* _WHAT TO PRODUCE_
Please repeat, precisely as written, only the lines from the one containing "Task: Switch to Monitoring (preview) tab" through the last line of the records below, pictures omitted.

Stored data
»»

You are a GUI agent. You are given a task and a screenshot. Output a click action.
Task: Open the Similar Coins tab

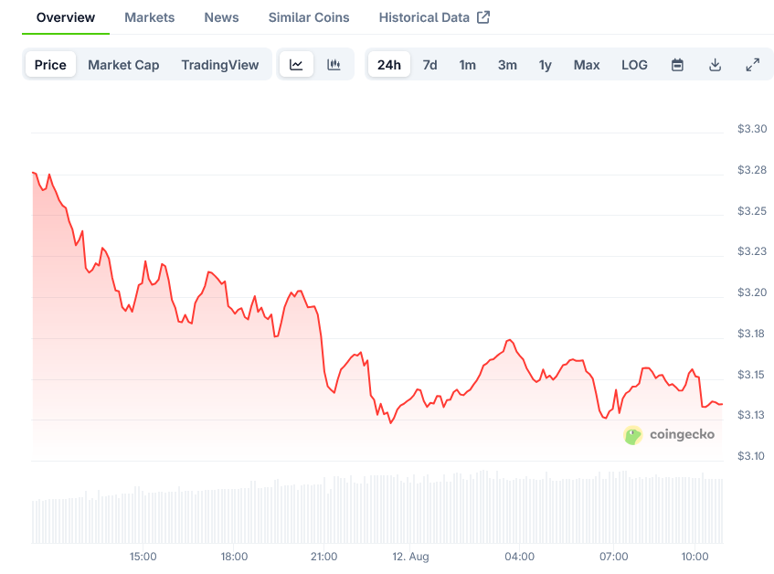tap(309, 17)
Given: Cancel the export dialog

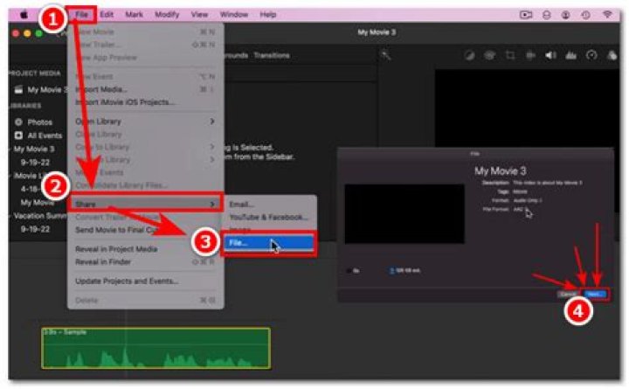Looking at the screenshot, I should click(568, 295).
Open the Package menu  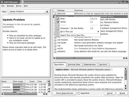click(x=10, y=6)
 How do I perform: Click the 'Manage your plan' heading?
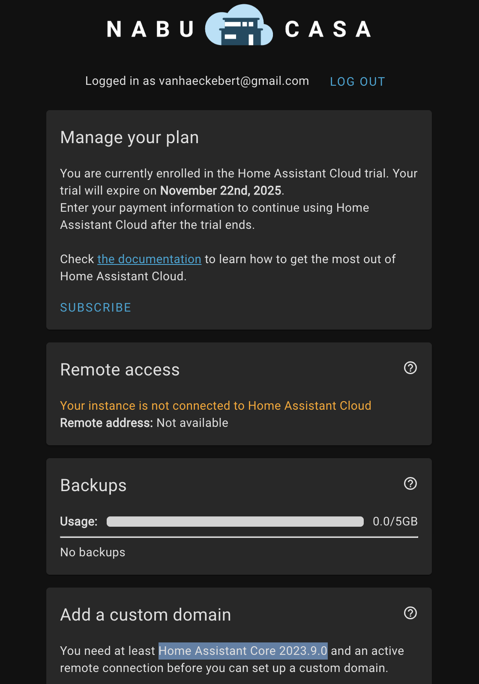point(129,138)
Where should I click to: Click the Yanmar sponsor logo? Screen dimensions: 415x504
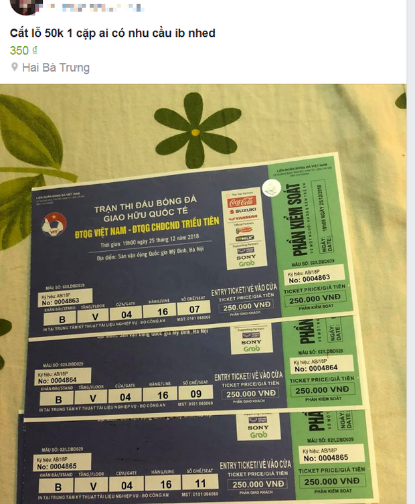coord(243,218)
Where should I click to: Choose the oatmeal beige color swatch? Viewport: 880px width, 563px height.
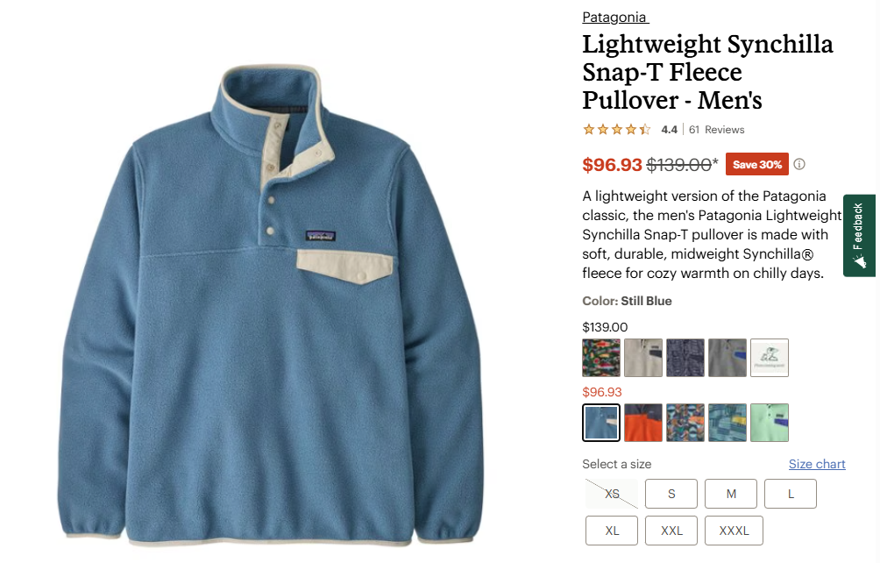[x=643, y=358]
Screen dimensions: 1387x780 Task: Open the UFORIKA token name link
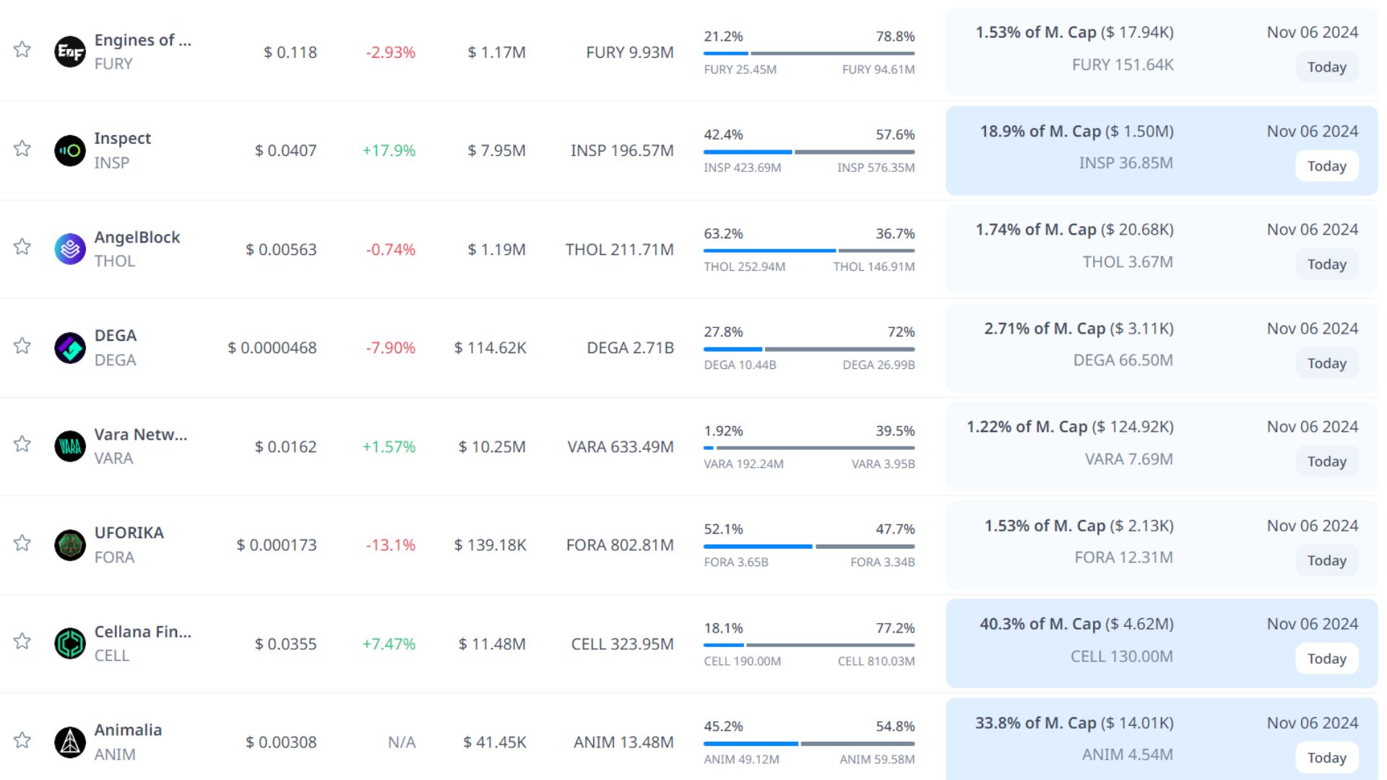(129, 533)
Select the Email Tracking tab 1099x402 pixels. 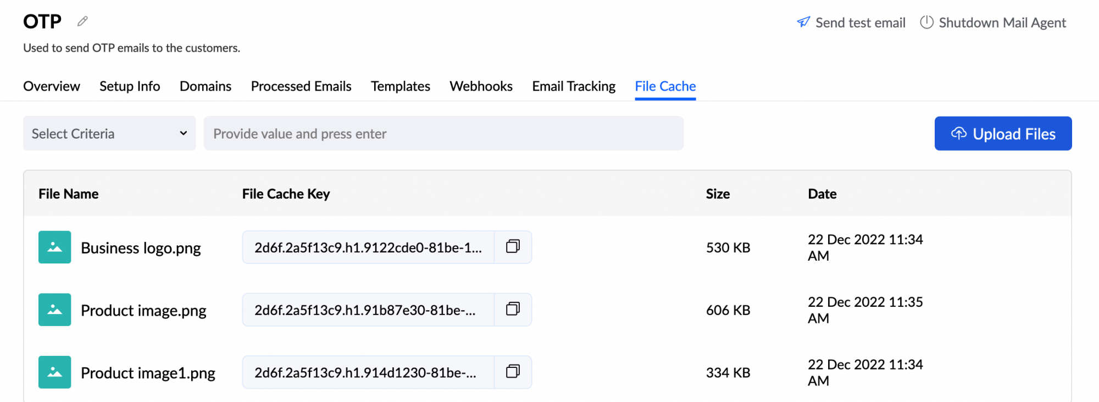click(x=574, y=86)
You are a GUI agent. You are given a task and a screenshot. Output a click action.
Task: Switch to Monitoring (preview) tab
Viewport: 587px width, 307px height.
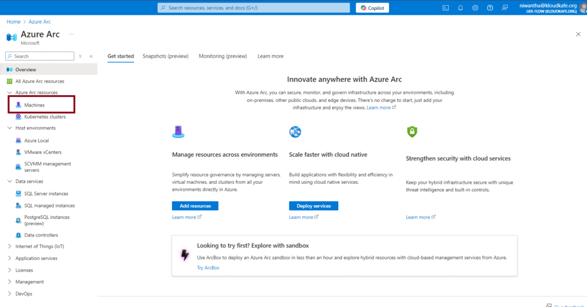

««

* _TASK ANSWER_
Task: Switch to Monitoring (preview) tab
Viewport: 587px width, 307px height.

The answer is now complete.